Collect every line of the listing below that contains the word "beside", matching case exactly.
— BEGIN Given data —
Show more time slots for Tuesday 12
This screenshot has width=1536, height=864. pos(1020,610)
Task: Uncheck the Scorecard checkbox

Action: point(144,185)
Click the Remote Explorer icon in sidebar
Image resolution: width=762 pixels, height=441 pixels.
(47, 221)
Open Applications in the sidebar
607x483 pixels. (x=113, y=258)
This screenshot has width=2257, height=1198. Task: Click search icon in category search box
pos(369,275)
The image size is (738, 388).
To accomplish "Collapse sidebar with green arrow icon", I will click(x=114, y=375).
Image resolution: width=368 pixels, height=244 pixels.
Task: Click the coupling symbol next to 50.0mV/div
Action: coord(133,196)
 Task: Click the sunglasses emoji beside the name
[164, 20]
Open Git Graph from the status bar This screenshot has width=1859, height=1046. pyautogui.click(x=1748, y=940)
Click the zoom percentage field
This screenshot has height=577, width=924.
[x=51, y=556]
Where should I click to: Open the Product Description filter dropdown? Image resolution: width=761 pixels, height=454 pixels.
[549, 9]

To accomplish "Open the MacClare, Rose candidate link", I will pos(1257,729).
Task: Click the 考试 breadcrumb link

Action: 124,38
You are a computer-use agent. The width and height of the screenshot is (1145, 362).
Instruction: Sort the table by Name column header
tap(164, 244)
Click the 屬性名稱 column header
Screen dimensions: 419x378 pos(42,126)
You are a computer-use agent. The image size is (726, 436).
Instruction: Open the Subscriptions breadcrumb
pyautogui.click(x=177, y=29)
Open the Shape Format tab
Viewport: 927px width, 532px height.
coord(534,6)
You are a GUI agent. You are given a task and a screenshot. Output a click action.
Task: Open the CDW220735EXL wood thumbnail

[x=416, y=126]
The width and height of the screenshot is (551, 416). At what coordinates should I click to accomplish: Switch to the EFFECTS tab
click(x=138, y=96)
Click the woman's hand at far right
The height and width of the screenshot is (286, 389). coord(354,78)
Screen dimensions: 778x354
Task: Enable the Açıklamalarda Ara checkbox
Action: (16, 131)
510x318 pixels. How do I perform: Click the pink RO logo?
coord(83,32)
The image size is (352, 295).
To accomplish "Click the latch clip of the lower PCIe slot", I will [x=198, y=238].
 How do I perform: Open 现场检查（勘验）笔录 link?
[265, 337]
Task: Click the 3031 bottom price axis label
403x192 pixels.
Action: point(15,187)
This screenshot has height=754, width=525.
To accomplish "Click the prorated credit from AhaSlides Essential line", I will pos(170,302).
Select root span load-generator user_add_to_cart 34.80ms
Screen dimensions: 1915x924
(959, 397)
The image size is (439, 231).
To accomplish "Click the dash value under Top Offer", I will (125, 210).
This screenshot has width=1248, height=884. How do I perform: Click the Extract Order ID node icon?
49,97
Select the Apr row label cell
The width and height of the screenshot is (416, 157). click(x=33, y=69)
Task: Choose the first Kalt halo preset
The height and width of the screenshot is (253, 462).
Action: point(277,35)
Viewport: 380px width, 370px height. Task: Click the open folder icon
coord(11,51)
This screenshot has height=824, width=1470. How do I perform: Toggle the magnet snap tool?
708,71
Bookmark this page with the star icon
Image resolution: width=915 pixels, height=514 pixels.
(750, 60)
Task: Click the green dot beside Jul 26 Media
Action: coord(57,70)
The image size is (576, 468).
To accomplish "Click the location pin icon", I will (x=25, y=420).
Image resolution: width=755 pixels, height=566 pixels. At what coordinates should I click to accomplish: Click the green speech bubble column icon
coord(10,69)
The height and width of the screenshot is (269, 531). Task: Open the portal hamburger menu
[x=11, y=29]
— END Given data —
Complete output:
 Task: Click the sunglasses emoji beside the name
Task: Click the green dot beside Jul 26 Media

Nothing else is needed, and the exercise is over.